L1: Create a quantity scalar and assign the value $f(x, y) = \sqrt{x^2+y^2}$ , where $x$ and $y$ denote the coordinates of the respective vertex.

L1: Create a quantity vector and assign the value $f (x, y) = \sin(y) \vec{e_x} + \cos(x) \vec{e_y}$ , where $x$ and $y$ denote the coordinates of the respective vertex.

L1: Create a quantity edgedir which assigns each edge its distance vector.

L2: Calculate the perimeter of the cell complex.

L2: Calculate the Euler characteristics of the two-dimensional cell complex. estimate the maximum number of cells which can be formed by n vertices.

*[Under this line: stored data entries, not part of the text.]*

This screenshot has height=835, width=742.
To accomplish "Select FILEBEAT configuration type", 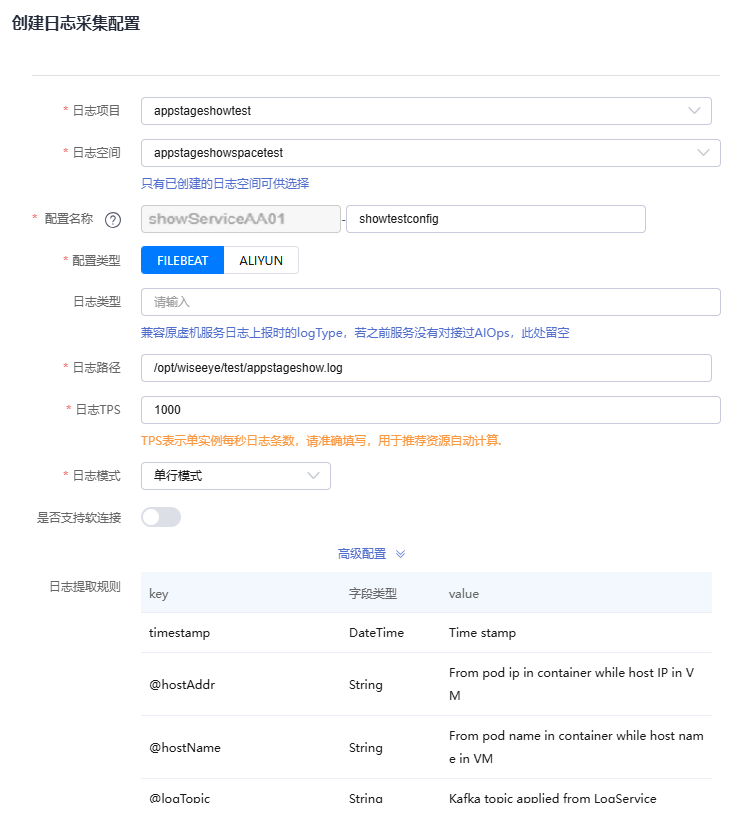I will point(183,260).
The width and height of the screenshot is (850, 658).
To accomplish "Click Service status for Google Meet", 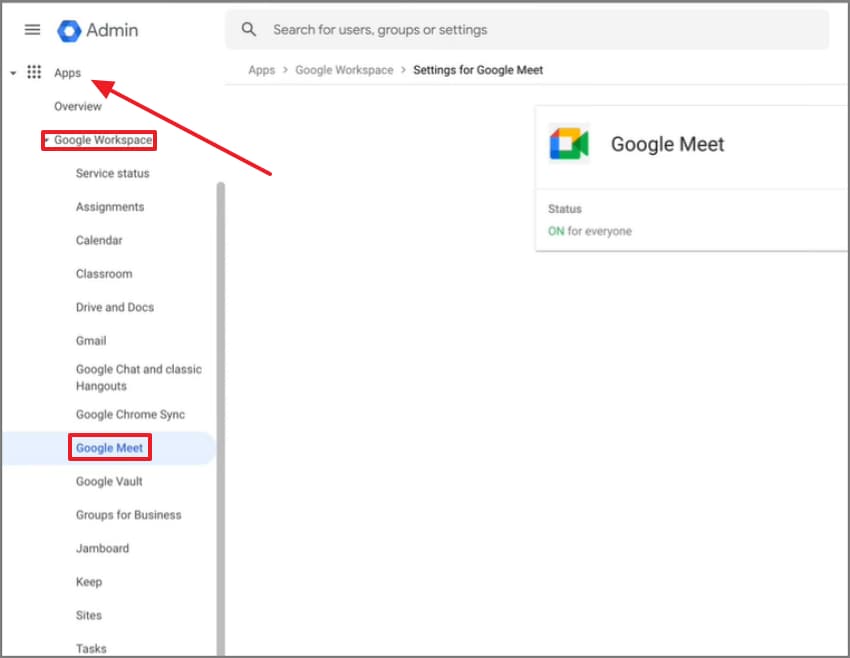I will [113, 173].
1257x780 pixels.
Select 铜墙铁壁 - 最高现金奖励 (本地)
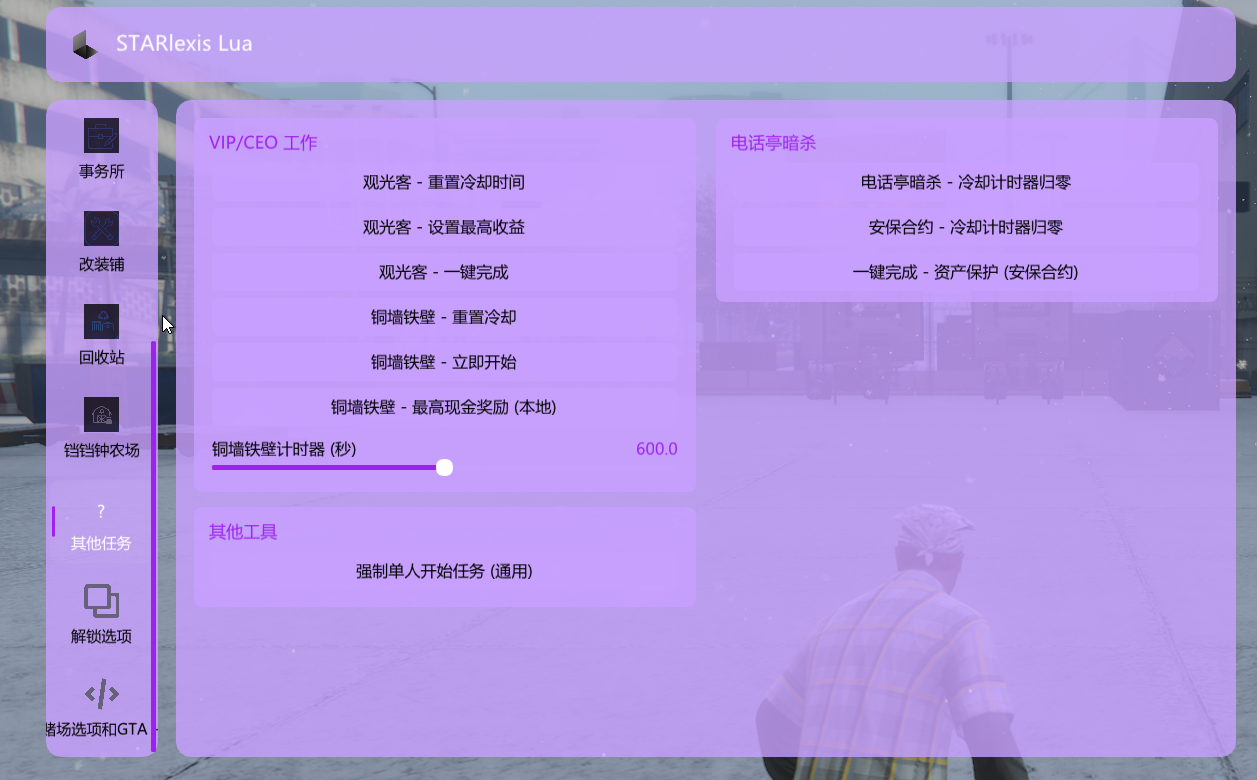coord(444,407)
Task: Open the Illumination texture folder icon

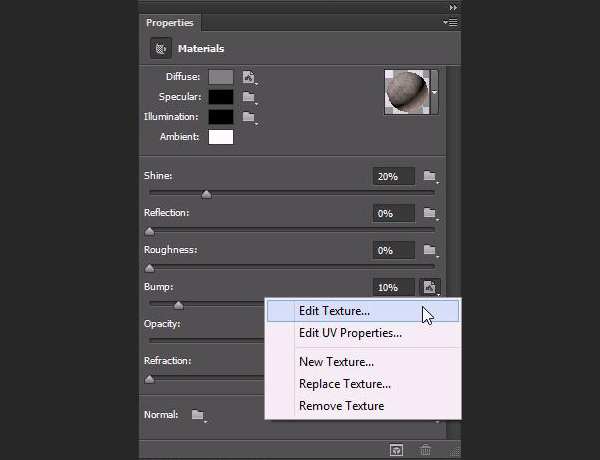Action: (249, 117)
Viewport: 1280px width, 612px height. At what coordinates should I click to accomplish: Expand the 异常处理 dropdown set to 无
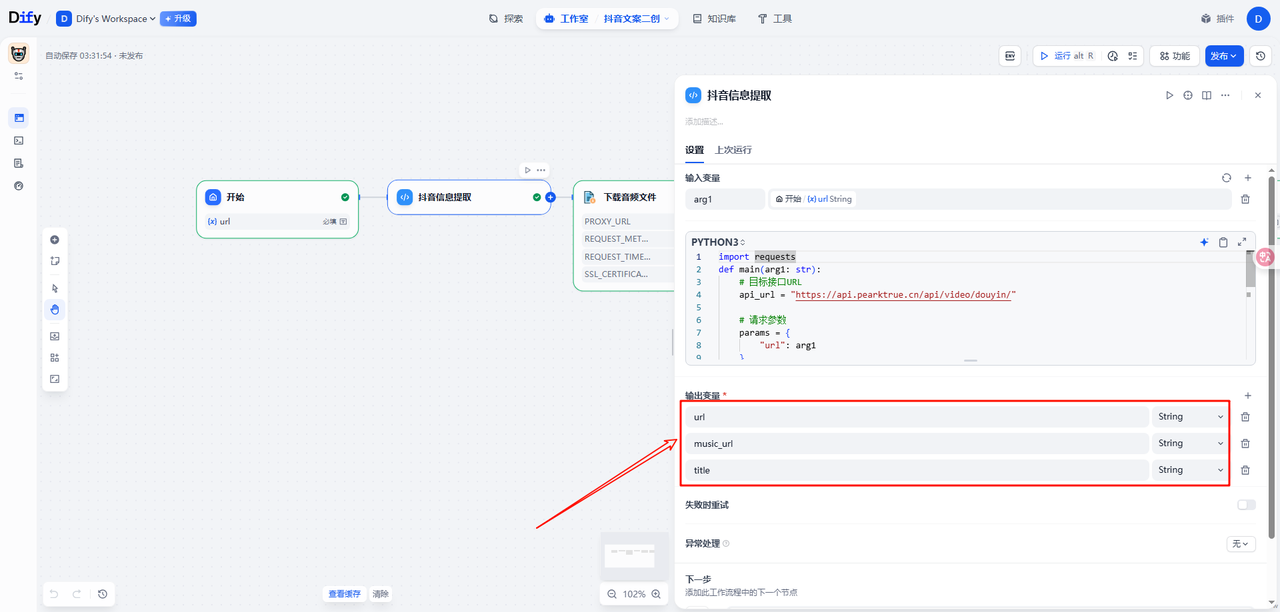click(x=1240, y=544)
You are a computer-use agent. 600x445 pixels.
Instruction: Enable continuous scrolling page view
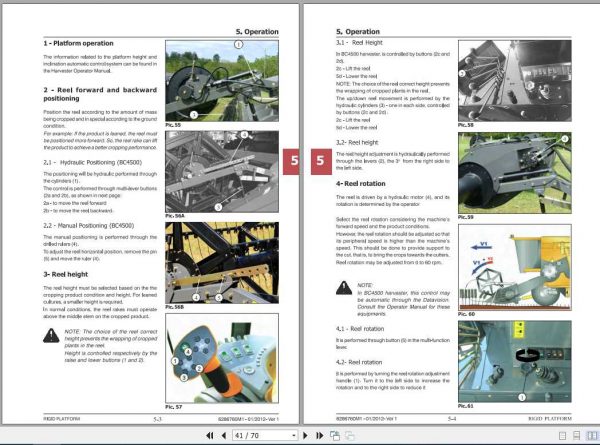click(577, 436)
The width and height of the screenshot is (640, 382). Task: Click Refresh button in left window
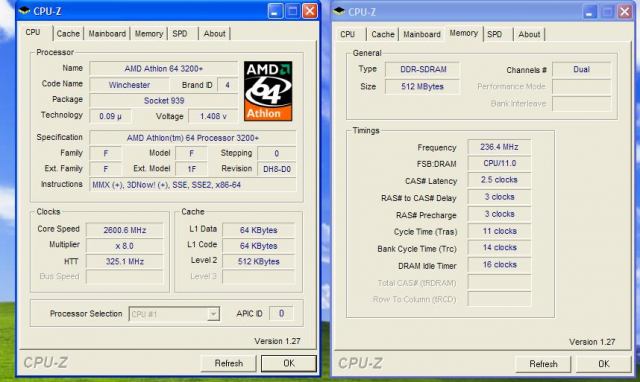click(x=229, y=363)
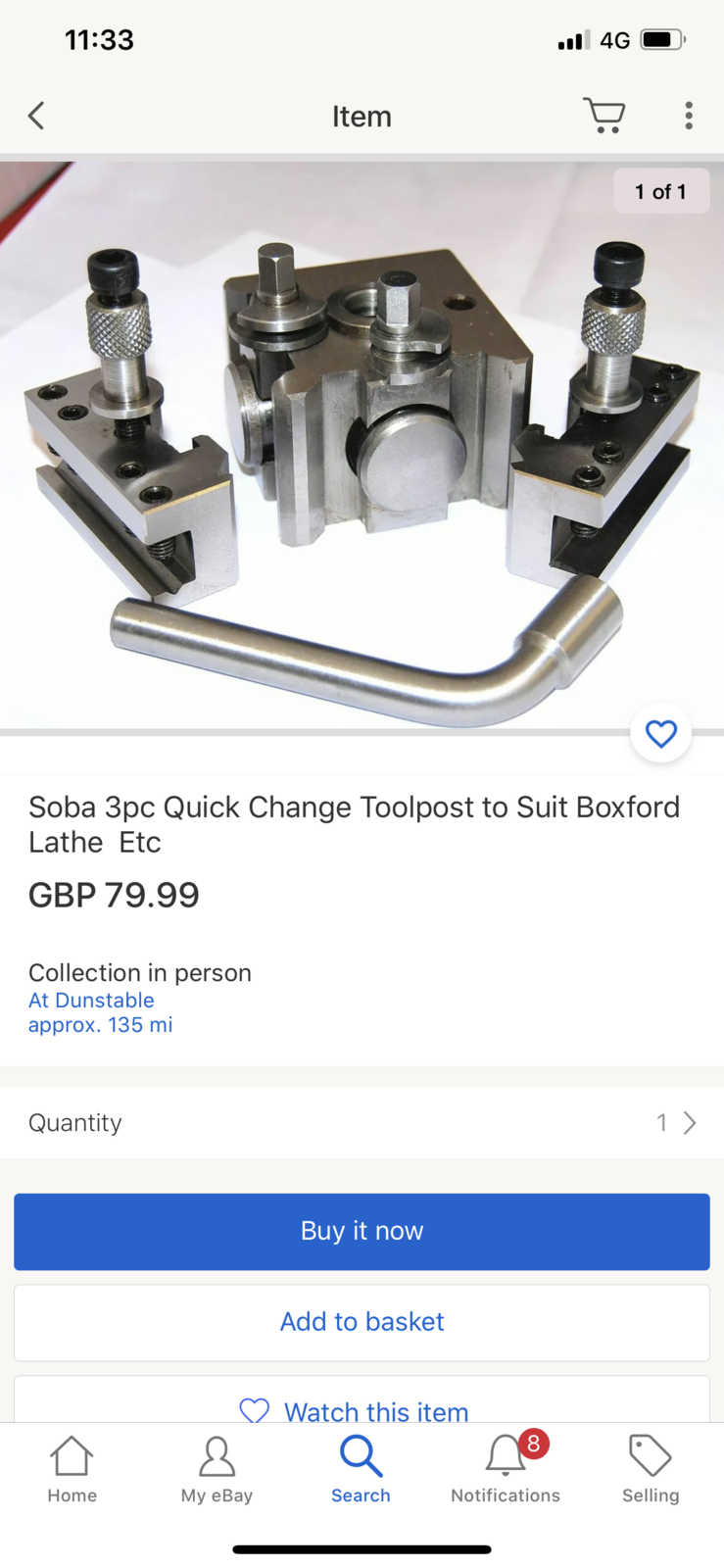Image resolution: width=724 pixels, height=1568 pixels.
Task: Open the At Dunstable location link
Action: coord(91,1001)
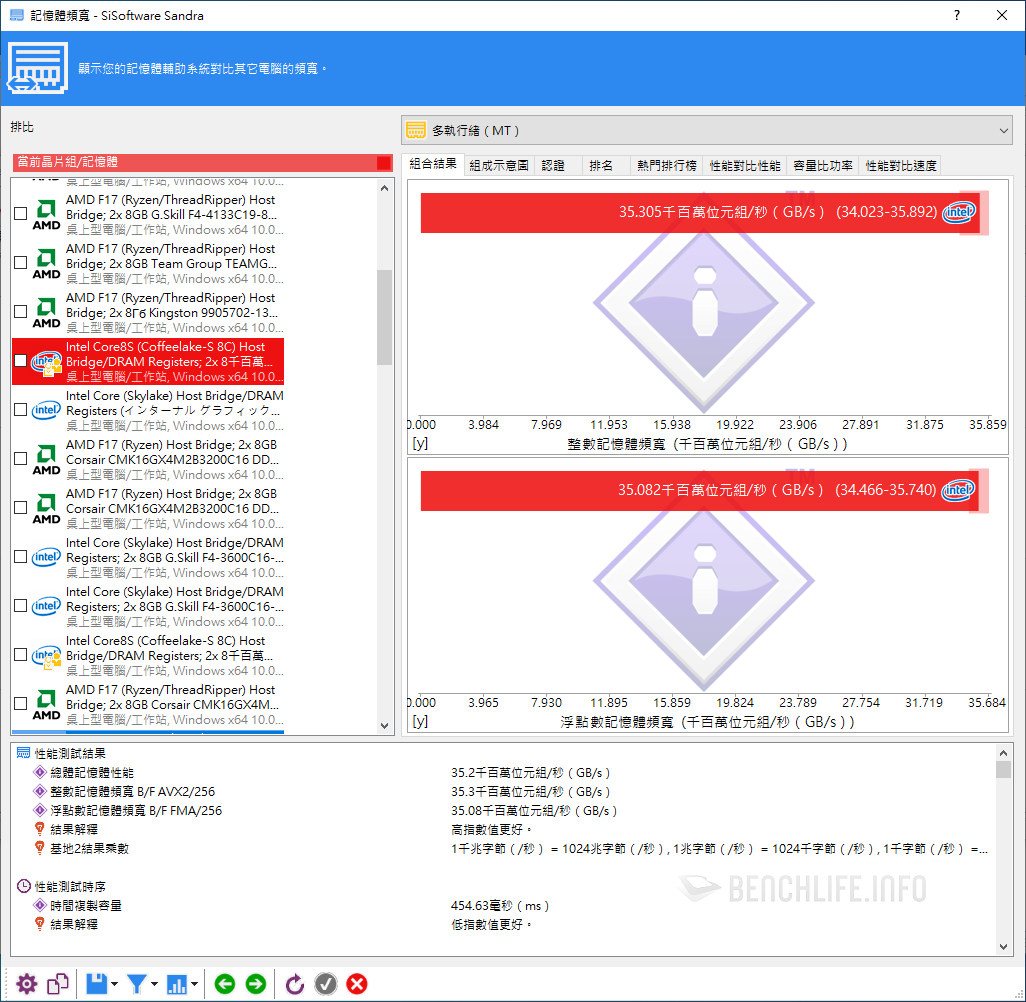Click the blue funnel filter icon
The height and width of the screenshot is (1002, 1026).
[137, 984]
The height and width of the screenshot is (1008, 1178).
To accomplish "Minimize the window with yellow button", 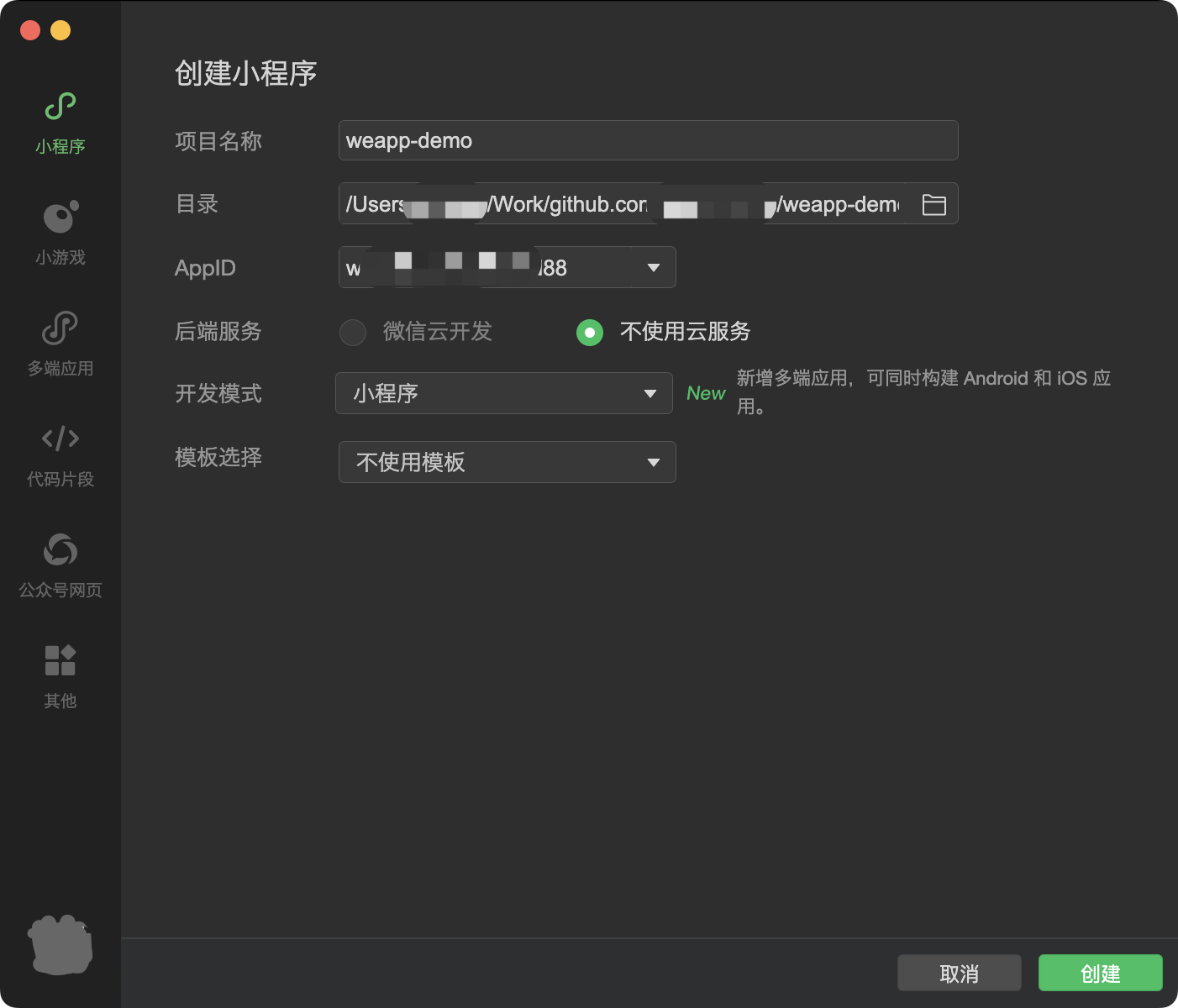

L3: Create your own geometric point class. Implement all methods to accomplish the tasks from this tutorial,

Hints

Edges can be traversed by nested iteration of cell_iterator and edge_on_cell_iterator.

Determine if an edge is a boundary edge.

en.wikipedia.org/wiki/Euler characteristic

Note that some edges are not necessarily traversed only once.